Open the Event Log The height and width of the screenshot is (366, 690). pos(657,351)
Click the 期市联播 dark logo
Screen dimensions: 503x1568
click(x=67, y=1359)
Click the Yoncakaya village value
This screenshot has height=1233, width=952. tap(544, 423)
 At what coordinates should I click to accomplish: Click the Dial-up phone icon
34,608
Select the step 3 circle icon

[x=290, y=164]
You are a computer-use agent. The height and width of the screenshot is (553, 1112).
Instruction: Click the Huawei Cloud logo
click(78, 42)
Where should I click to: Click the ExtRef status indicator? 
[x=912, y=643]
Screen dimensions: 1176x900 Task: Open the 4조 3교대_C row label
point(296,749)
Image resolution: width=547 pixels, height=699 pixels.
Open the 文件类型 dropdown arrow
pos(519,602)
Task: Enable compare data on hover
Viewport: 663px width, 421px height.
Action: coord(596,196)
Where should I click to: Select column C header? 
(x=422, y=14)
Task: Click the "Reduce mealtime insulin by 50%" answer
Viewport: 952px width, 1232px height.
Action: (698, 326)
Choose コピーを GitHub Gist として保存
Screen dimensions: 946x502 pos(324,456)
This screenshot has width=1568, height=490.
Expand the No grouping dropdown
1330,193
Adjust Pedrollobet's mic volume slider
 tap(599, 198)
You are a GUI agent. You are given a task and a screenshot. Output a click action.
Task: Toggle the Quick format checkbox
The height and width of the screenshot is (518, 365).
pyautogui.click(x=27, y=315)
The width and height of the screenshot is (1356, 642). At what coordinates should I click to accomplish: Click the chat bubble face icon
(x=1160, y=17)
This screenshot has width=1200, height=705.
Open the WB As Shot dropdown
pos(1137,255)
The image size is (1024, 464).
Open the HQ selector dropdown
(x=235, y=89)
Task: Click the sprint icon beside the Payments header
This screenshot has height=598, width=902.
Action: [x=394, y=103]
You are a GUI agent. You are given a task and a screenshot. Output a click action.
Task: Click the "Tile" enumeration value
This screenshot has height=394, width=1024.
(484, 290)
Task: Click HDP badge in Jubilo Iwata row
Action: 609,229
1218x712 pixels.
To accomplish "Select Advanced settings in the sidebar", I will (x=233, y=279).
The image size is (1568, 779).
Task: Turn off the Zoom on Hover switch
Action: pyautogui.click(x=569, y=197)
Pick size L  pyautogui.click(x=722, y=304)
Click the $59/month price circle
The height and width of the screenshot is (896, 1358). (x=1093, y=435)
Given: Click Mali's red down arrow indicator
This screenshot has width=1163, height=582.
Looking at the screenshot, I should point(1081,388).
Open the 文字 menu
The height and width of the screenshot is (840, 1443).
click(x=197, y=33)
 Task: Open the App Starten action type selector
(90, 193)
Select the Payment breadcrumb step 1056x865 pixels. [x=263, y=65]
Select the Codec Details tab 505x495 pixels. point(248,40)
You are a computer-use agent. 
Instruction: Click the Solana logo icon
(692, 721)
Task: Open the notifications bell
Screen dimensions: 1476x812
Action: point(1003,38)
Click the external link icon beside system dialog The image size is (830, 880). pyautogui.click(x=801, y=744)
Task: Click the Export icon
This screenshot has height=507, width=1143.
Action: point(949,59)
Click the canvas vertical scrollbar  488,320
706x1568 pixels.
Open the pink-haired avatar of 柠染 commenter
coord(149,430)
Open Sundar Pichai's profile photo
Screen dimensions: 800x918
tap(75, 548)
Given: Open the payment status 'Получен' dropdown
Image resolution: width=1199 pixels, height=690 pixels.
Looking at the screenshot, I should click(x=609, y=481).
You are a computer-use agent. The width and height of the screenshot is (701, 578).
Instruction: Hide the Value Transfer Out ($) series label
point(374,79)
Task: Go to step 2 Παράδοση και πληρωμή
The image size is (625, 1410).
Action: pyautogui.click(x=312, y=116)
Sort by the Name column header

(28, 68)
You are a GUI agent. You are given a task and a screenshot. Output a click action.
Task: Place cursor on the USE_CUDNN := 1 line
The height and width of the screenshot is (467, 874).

### PROBLEM STATEMENT
Please make an exact copy of every record, leaving nothing out.

### RESPONSE AREA
Open the Event Log The height and width of the screenshot is (366, 690). pos(657,351)
Click the 期市联播 dark logo
Screen dimensions: 503x1568
click(x=67, y=1359)
Click the Yoncakaya village value
This screenshot has height=1233, width=952. tap(544, 423)
 At what coordinates should I click to accomplish: Click the Dial-up phone icon
34,608
Select the step 3 circle icon

[x=290, y=164]
You are a computer-use agent. The height and width of the screenshot is (553, 1112).
Instruction: Click the Huawei Cloud logo
click(78, 42)
Where should I click to: Click the ExtRef status indicator? 
[x=912, y=643]
Screen dimensions: 1176x900 Task: Open the 4조 3교대_C row label
point(296,749)
Image resolution: width=547 pixels, height=699 pixels.
Open the 文件类型 dropdown arrow
pos(519,602)
Task: Enable compare data on hover
Viewport: 663px width, 421px height.
Action: coord(596,196)
Where should I click to: Select column C header? 
(x=422, y=14)
Task: Click the "Reduce mealtime insulin by 50%" answer
Viewport: 952px width, 1232px height.
Action: (698, 326)
Choose コピーを GitHub Gist として保存
Screen dimensions: 946x502 pos(324,456)
This screenshot has width=1568, height=490.
Expand the No grouping dropdown
1330,193
Adjust Pedrollobet's mic volume slider
 tap(599, 198)
You are a GUI agent. You are given a task and a screenshot. Output a click action.
Task: Toggle the Quick format checkbox
The height and width of the screenshot is (518, 365).
pyautogui.click(x=27, y=315)
The width and height of the screenshot is (1356, 642). At what coordinates should I click to accomplish: Click the chat bubble face icon
(x=1160, y=17)
This screenshot has width=1200, height=705.
Open the WB As Shot dropdown
pos(1137,255)
The image size is (1024, 464).
Open the HQ selector dropdown
(x=235, y=89)
Task: Click the sprint icon beside the Payments header
This screenshot has height=598, width=902.
Action: [x=394, y=103]
You are a GUI agent. You are given a task and a screenshot. Output a click action.
Task: Click the "Tile" enumeration value
This screenshot has height=394, width=1024.
(484, 290)
Task: Click HDP badge in Jubilo Iwata row
Action: 609,229
1218x712 pixels.
To accomplish "Select Advanced settings in the sidebar", I will (x=233, y=279).
The image size is (1568, 779).
Task: Turn off the Zoom on Hover switch
Action: pyautogui.click(x=569, y=197)
Pick size L  pyautogui.click(x=722, y=304)
Click the $59/month price circle
The height and width of the screenshot is (896, 1358). (x=1093, y=435)
Given: Click Mali's red down arrow indicator
This screenshot has width=1163, height=582.
Looking at the screenshot, I should point(1081,388).
Open the 文字 menu
The height and width of the screenshot is (840, 1443).
click(x=197, y=33)
 Task: Open the App Starten action type selector
(90, 193)
Select the Payment breadcrumb step 1056x865 pixels. [x=263, y=65]
Select the Codec Details tab 505x495 pixels. point(248,40)
You are a computer-use agent. 
Instruction: Click the Solana logo icon
(692, 721)
Task: Open the notifications bell
Screen dimensions: 1476x812
Action: point(1003,38)
Click the external link icon beside system dialog The image size is (830, 880). pyautogui.click(x=801, y=744)
Task: Click the Export icon
This screenshot has height=507, width=1143.
Action: point(949,59)
Click the canvas vertical scrollbar  488,320
706x1568 pixels.
Open the pink-haired avatar of 柠染 commenter
coord(149,430)
Open Sundar Pichai's profile photo
Screen dimensions: 800x918
tap(75, 548)
Given: Open the payment status 'Получен' dropdown
Image resolution: width=1199 pixels, height=690 pixels.
Looking at the screenshot, I should click(x=609, y=481).
You are a computer-use agent. The width and height of the screenshot is (701, 578).
Instruction: Hide the Value Transfer Out ($) series label
point(374,79)
Task: Go to step 2 Παράδοση και πληρωμή
The image size is (625, 1410).
Action: pyautogui.click(x=312, y=116)
Sort by the Name column header

(28, 68)
You are a GUI agent. You are given a task and a screenshot. Output a click action.
Task: Place cursor on the USE_CUDNN := 1 line
The height and width of the screenshot is (467, 874).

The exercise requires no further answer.